Introduction

On June 15, 2017, Secretary of Homeland Security John Kelly issued a Memorandum rescinding the November 20, 2014 Department of Homeland Security (DHS) Memorandum providing for Deferred Action for Parents of Americans and Lawful Permanent Residents (DAPA). The DHS made clear that the rescission will not affect the terms of the original Deferred Action for Childhood Arrivals (DACA) program as it was set forth in a June 15, 2012 memorandum. However, the “DACA+” provisions set forth in the DAPA program will be phased out. In this article, we will explain why the DHS made these decisions and what it all means going forward.

In this article, we will rely upon the following documents published by the DHS on June 15, 2017:

“Rescission of Memorandum Providing for Deferred Action for Parents of Americans and Lawful Permanent Residents (“DAPA”)” [PDF version];
“Frequently Asked Questions: Rescission of Memorandum Providing for Deferred Action for Parents of Americans and Lawful Permanent Residents (“DAPA”)” [PDF version]; and
“Rescission of Memorandum Providing for Deferred Action for Parents of Americans and Lawful Permanent Residents (“DAPA”)” (DHS Memorandum Attached to Court Filing)
[PDF version].1

Rescission of DAPA Memo

On November 20, 2014, then-Secretary of Homeland Security Jeh Johnson signed a DHS memorandum providing for the DAPA program [PDF version]. The DAPA Memo provided for deferred action and employment authorization for aliens who satisfied the following six criteria:

1. As of November 20, 2014, have been the parent of a U.S. citizen or lawful permanent resident (LPR);
2. Have continuously resided in the United States since before January 1, 2010;
3. Have been physically present in the United States before November 20, 2014, and when applying for relief under DAPA;
4. Have no legal immigration status on that date;
5. Not fallen within the DHS civil enforcement priorities implemented in November 20, 2014 (
[see article] (Note: The memo underlying the November 20, 2014 civil enforcement priorities was rescinded by Secretary Kelly on February 20, 2017 [see article]);
6. Present no other factors that would make the grant of DAPA relief inappropriate in the DHS’s exercise of discretion.

In addition to implementing DAPA, the November 20, 2014 Memorandum also made a slight modification to the DACA program. This change has been referred to as “DACA+.” On June 15, 2012, the then-Secretary of Homeland Security Janet Napolitano issued the memorandum providing for the DACA program [PDF version] [see article]. The DACA memo provided for deferred action relief and employment authorization for certain individuals who came to the United States under the age of sixteen and who also met several other requirements. The original DACA Memo provides for employment authorization for a period of two years. The DACA+ provisions in the November 20, 2014 DAPA Memo provided for employment authorization for three years under DACA.
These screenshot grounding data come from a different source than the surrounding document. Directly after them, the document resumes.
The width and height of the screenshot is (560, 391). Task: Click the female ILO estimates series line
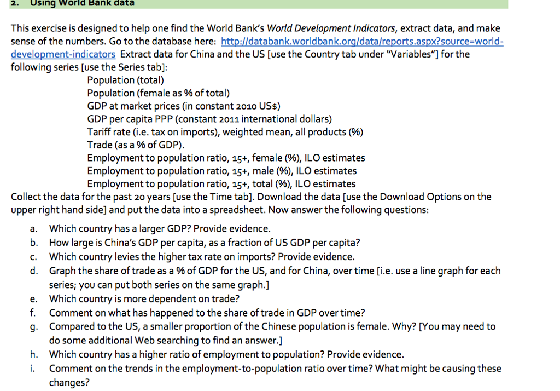tap(226, 158)
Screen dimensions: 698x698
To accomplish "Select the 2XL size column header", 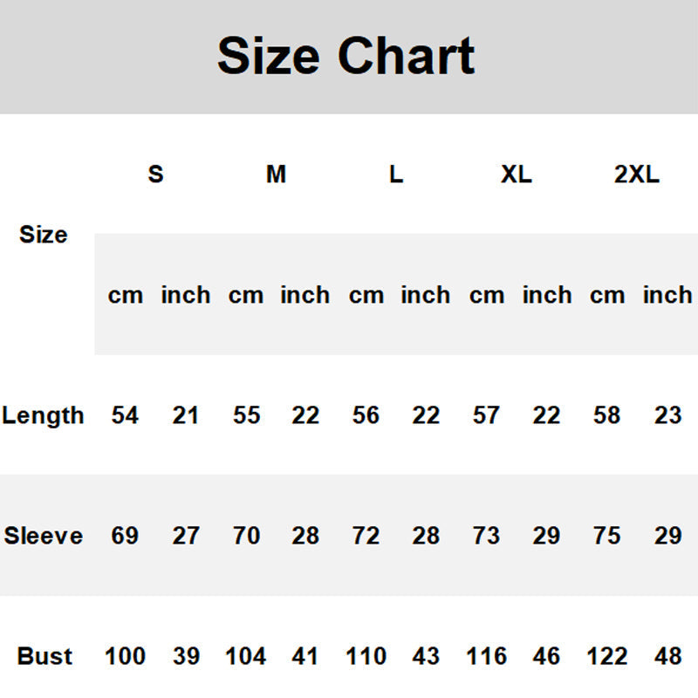I will (x=637, y=175).

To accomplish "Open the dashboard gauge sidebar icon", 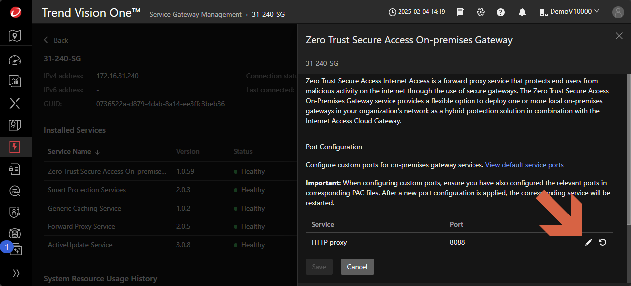I will pos(15,60).
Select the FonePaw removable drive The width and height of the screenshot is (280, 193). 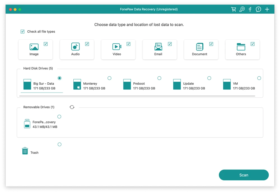click(x=59, y=117)
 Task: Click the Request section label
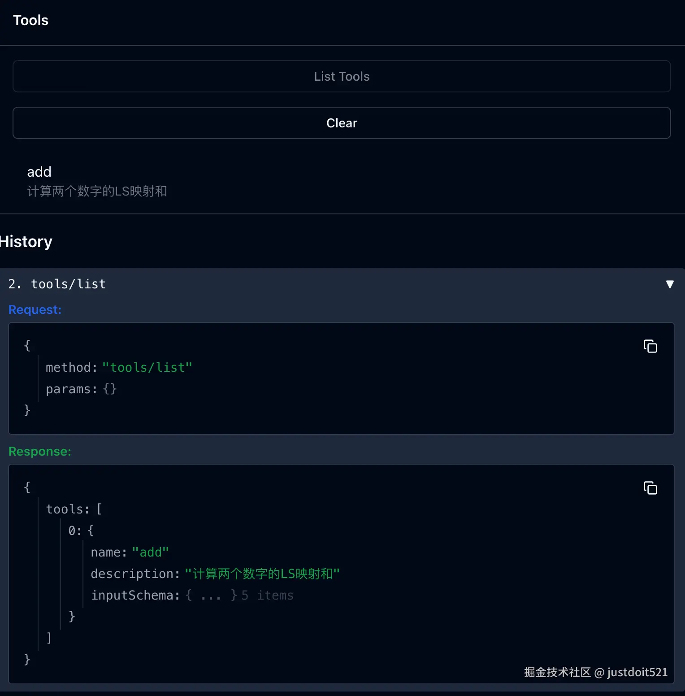[35, 310]
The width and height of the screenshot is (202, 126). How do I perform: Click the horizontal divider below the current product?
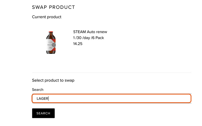point(112,73)
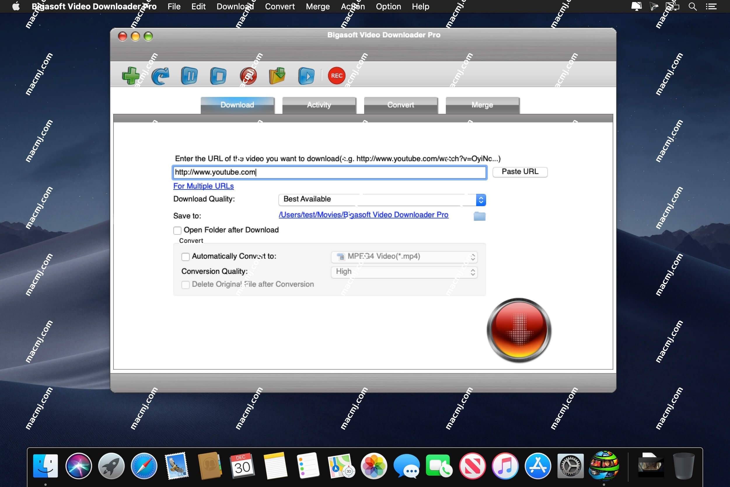Click the red Record REC button icon
This screenshot has height=487, width=730.
336,75
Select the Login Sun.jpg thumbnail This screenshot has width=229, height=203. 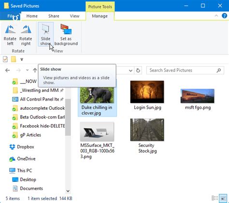(x=147, y=95)
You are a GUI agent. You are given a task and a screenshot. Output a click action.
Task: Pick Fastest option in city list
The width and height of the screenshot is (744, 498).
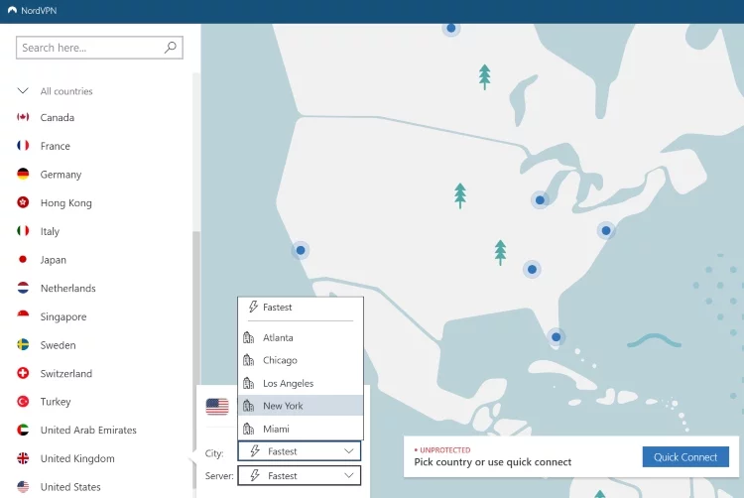coord(277,308)
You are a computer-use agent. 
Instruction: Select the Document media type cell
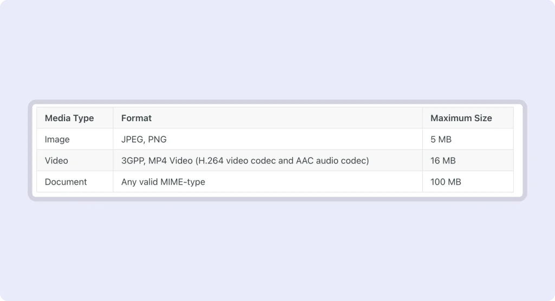pyautogui.click(x=66, y=181)
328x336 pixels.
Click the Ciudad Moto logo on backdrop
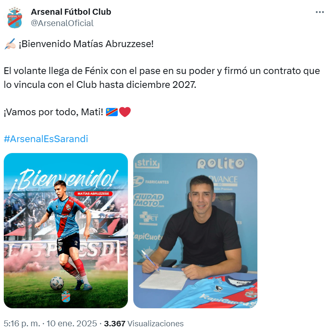click(149, 200)
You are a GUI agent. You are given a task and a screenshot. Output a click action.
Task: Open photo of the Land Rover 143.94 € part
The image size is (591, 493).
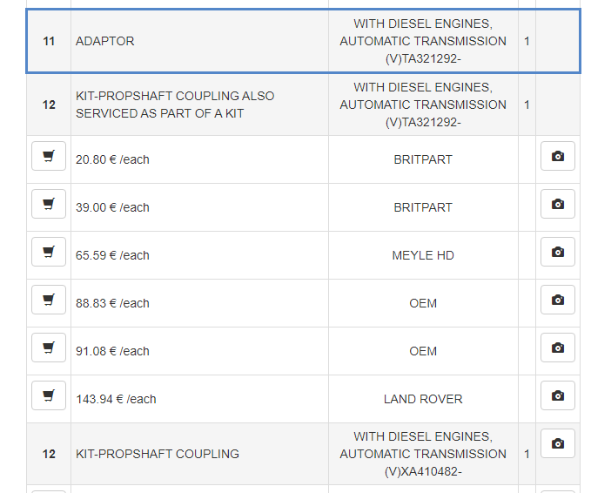click(557, 395)
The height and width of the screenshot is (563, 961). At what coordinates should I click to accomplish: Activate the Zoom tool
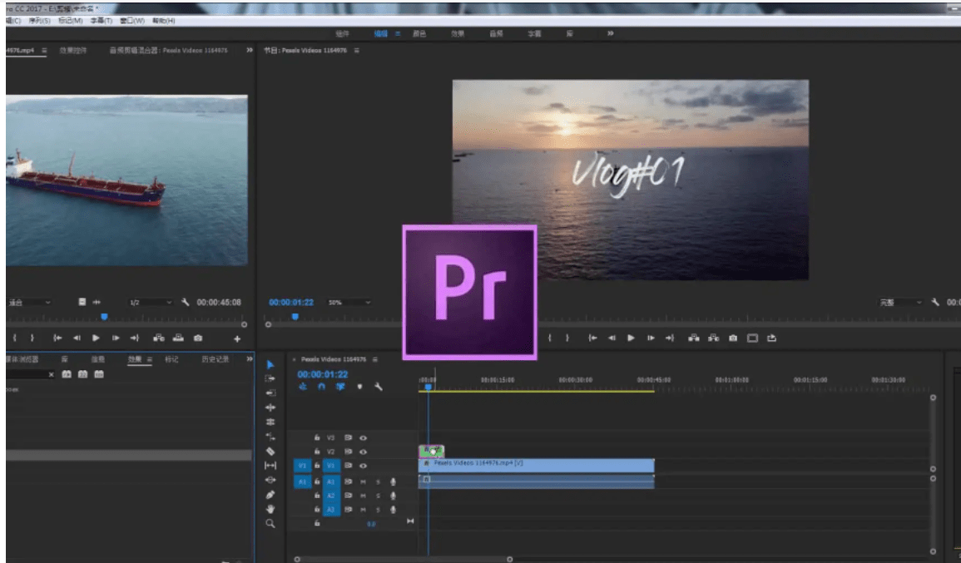[x=270, y=521]
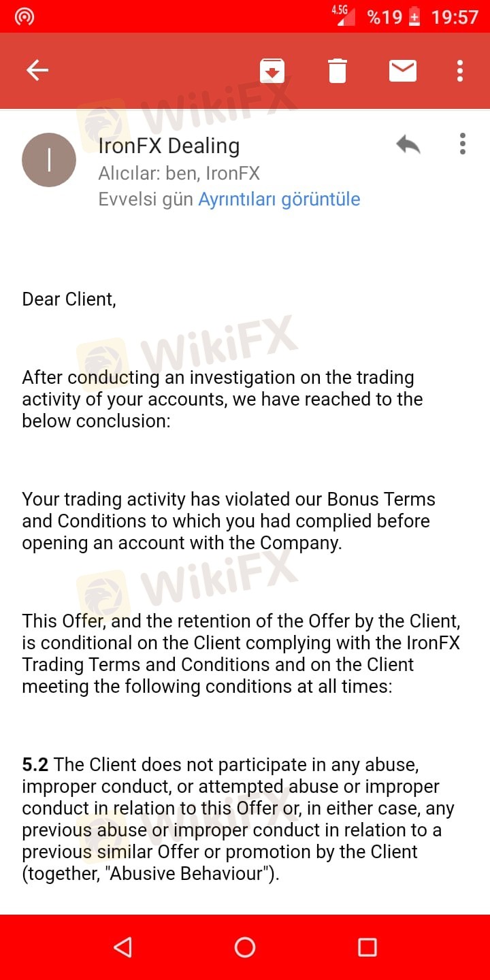
Task: Tap the 19:57 clock in status bar
Action: [455, 17]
The DAPA provisions of the November 20, 2014 DAPA Memo never took effect. Twenty-six states, led by Texas, filed suit against the DHS’s DAPA policies. Judge Andrew Hanen of the United States District Court for the Southern District of Texas granted a preliminary injunction against the implementation of the DAPA provisions of the DAPA Memo. Although this injunction was issued by a District Court Judge, it applied nationwide. The United States Court of Appeals for the Fifth Circuit affirmed district court’s decision and added another ground for the injunction [see article (note, also an opinion blog)]. Finally, an equally divided Supreme Court affirmed the Fifth Circuit’s decision without creating new precedent, leaving the injunction in place [see article (note, also an opinion blog)].

Unlike the DAPA provisions of the DAPA Memo, the DACA+ provisions did take effect for the period between the implementation of the DAPA Memo and the issuance of the first injunction against the DAPA Memo on February 16, 2015. The DHS granted a certain number of 3-year employment authorization documents in that period. The district court decision enjoined the DACA+ provisions effective on the date of the injunction.

The Supreme Court’s decision sent the DAPA litigation back to the district court from whence it came. On January 19, 2017, and March 17, 2017, Judge Hanen granted joint motions by the United States and Texas to stay proceedings while the United States Government determined how it wanted to proceed. The March 17, 2017 stay was slated to expire on June 15, 2017, and this prompted a decision by the Government on whether to continue the litigation challenging the injunction or move to bring it to a close. Secretary Kelly chose the latter option, opting to rescind the DAPA memo, which in turn prompted the Government and Texas to agree on what is likely to be a final two-week stay that will expire June 29, 2017. Judge Hanen granted the stay, noting that the June 15, 2017, memorandum repealing DAPA has a direct bearing on the case, and that the two week stay will give the Government and Texas additional time to confer regarding the proceedings. Judge Hanen’s February 16, 2015, injunction against the implementation of DAPA remains in effect. We have uploaded Judge Hanen’s decision for your reference [PDF version].2

The FAQ on the rescission of the DAPA Memo lists several factors considered by Secretary Kelly in making his decision:

The nationwide injunction of the DAPA Memo;
The ongoing litigation regarding DAPA;
The fact that DAPA never took effect; and
The new enforcement priorities set forth in both President Donald Trump’s January 25, 2017 Executive Order
[see article] and Secretary Kelly’s February 20, 2017, memorandum [see article].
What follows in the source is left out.